The signing ceremony, held at the Finance Department’s office, was attended by several key officials, including Secretary of Finance Amer Sultan Tareen, Additional Secretary of Budget Arshad Ali, Team Lead Abdul Qayyum, and Deputy Director of the Pension Cell, Naveed Alam. A delegation from Pak-Qatar was also present to witness the formalization of this strategic partnership.

Launched in 2022, the CPF scheme is part of KP’s broader effort to reform its pension system. Unlike the outdated, unsustainable pension models seen elsewhere in the country, CPF is based on a contributory framework. Under this system, government employees contribute 10% of their basic salary, while the provincial government contributes 12% each month. To date, more than 59,000 civil servants have enrolled in the program.

The CPF operates under the Voluntary Pension System (VPS), a regulated framework introduced by the Securities and Exchange Commission of Pakistan (SECP) in 2005. By outsourcing investment to licensed Asset Management Companies (AMCs), the program promotes transparency and financial security for public employees. Only AMCs with a minimum credit rating of AM2, a mark of high-quality fund management, are eligible to participate.

According to Finance Advisor Aslam, “The CPF is not just a pension initiative, it’s a financial security model designed to benefit future generations of public servants.” He emphasized that adding Pak-Qatar, a firm offering Shariah-compliant investment options, helps diversify the fund’s portfolio while aligning with the cultural and religious values of many in the province.

Pak-Qatar Family Takaful recently received its VPS license and underwent a thorough evaluation before being approved as a fund manager. The inclusion of such firms offers government employees the option of investing in ethical, interest-free financial products, a choice that had been lacking in past public-sector programs.

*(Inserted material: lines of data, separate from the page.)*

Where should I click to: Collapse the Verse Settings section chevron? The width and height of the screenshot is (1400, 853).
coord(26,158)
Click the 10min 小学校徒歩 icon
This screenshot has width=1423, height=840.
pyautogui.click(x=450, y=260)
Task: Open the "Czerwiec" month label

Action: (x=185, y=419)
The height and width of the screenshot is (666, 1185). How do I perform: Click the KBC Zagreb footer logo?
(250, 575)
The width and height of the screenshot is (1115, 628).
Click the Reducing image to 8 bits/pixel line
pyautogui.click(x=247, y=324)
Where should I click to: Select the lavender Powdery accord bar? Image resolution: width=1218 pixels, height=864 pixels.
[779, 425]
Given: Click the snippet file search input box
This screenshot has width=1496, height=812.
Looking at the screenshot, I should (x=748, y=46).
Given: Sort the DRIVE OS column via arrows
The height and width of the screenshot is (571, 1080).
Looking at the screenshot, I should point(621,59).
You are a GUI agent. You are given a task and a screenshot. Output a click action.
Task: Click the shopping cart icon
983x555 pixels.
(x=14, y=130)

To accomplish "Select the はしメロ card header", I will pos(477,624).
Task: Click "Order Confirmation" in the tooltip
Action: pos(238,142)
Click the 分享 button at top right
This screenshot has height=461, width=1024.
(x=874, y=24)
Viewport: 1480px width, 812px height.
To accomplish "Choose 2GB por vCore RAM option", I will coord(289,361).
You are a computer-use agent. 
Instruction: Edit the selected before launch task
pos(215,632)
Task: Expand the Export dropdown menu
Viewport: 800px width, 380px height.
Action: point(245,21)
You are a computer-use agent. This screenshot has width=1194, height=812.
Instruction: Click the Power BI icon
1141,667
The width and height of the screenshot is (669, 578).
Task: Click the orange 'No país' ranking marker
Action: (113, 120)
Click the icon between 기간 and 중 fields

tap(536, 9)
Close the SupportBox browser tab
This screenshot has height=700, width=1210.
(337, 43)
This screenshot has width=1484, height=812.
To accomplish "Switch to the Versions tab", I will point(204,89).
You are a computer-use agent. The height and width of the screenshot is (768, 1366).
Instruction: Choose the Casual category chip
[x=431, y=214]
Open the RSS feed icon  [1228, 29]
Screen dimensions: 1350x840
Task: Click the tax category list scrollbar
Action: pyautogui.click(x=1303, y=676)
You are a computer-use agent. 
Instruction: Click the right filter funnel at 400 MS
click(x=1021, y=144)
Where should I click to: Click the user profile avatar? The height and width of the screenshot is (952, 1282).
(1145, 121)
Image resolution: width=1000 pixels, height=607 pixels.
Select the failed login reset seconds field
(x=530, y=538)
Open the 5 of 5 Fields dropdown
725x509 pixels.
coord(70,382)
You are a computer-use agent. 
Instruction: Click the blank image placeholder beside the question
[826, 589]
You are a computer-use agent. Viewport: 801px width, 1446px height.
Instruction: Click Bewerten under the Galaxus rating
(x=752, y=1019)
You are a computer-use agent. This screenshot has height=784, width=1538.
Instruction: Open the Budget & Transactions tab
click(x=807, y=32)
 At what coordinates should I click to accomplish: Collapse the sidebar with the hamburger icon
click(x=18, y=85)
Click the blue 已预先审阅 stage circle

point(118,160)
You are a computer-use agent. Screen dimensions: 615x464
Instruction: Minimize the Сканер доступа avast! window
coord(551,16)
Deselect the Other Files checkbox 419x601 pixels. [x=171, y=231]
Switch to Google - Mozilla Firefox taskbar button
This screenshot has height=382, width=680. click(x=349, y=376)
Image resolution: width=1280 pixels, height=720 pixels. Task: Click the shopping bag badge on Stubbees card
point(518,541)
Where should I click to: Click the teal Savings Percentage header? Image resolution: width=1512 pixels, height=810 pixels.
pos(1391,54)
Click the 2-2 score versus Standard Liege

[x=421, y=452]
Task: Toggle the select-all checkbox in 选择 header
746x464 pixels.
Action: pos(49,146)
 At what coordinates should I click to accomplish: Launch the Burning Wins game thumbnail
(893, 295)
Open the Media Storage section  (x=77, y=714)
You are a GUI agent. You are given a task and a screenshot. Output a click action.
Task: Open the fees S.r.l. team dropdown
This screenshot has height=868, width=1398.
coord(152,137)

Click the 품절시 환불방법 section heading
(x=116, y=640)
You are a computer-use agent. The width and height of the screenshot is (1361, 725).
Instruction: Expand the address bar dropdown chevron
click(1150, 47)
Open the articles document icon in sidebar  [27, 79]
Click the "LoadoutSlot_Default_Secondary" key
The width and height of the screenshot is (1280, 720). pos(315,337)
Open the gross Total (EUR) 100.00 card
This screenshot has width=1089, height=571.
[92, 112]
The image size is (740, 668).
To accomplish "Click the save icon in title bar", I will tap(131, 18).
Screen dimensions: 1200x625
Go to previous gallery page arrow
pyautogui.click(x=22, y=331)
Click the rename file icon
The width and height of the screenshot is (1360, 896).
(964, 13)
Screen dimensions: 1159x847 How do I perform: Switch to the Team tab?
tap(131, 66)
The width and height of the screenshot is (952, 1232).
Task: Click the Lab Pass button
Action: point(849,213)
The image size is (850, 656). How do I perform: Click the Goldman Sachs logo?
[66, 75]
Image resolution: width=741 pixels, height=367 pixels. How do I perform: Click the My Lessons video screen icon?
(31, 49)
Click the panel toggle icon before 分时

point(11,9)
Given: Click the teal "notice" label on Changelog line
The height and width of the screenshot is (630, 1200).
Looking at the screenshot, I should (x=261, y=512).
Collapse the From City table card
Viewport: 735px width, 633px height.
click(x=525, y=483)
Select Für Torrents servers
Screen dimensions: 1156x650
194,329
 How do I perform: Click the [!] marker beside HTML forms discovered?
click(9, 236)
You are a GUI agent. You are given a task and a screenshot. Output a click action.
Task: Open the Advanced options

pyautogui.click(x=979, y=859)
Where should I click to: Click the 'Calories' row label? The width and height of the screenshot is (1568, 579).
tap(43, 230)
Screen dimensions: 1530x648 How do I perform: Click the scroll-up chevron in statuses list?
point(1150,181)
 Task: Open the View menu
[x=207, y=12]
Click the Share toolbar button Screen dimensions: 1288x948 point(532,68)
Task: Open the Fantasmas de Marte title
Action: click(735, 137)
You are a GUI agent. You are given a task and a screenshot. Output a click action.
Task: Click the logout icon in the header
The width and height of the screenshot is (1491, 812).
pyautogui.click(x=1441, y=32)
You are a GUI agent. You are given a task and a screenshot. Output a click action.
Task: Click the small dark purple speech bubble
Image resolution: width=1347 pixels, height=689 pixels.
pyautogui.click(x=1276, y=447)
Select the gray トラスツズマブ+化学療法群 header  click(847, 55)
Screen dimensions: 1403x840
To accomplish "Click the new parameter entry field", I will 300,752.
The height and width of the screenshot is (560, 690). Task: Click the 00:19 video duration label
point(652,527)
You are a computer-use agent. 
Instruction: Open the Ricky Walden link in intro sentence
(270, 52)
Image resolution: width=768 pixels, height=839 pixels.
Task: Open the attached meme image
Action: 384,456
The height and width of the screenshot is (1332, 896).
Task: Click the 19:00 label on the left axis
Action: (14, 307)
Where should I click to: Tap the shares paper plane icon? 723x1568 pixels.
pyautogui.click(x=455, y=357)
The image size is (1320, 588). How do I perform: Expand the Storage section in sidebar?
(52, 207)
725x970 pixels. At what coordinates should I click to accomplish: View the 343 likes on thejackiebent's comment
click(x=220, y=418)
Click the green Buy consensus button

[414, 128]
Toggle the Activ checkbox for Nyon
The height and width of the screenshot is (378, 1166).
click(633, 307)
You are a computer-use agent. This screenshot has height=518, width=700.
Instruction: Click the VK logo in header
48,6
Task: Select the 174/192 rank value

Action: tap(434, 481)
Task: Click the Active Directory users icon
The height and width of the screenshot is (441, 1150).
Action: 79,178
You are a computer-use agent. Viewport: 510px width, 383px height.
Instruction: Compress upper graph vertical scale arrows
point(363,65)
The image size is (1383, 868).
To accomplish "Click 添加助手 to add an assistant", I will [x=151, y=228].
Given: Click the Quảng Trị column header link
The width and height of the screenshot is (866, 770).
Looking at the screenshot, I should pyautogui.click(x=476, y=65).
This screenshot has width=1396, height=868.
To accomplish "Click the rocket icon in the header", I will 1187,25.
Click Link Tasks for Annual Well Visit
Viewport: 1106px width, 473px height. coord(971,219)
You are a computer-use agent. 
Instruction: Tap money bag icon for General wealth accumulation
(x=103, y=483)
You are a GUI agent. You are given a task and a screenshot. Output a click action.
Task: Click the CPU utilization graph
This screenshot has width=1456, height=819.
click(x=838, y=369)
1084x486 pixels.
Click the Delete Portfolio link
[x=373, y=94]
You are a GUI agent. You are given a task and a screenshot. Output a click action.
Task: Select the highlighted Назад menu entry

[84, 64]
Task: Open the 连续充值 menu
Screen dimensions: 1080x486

By expanding its list of fund managers, the KP government is aiming to enhance the CPF’s performance, sustainability, and attractiveness. The focus remains on protecting taxpayers while delivering retirement benefits in a structured, forward-thinking manner,  in contrast to the bloated, inefficient pension structures found in many other parts of the country, particularly under the current federal leadership.

With this move, the KP administration continues to demonstrate a commitment to financial discipline and governance rooted in accountability,  a marked departure from the top-heavy, mismanaged programs frequently associated with Islamabad’s bureaucracy. As reforms like CPF progress, they serve as a blueprint for other provinces seeking to modernize their pension systems without overburdening the public purse.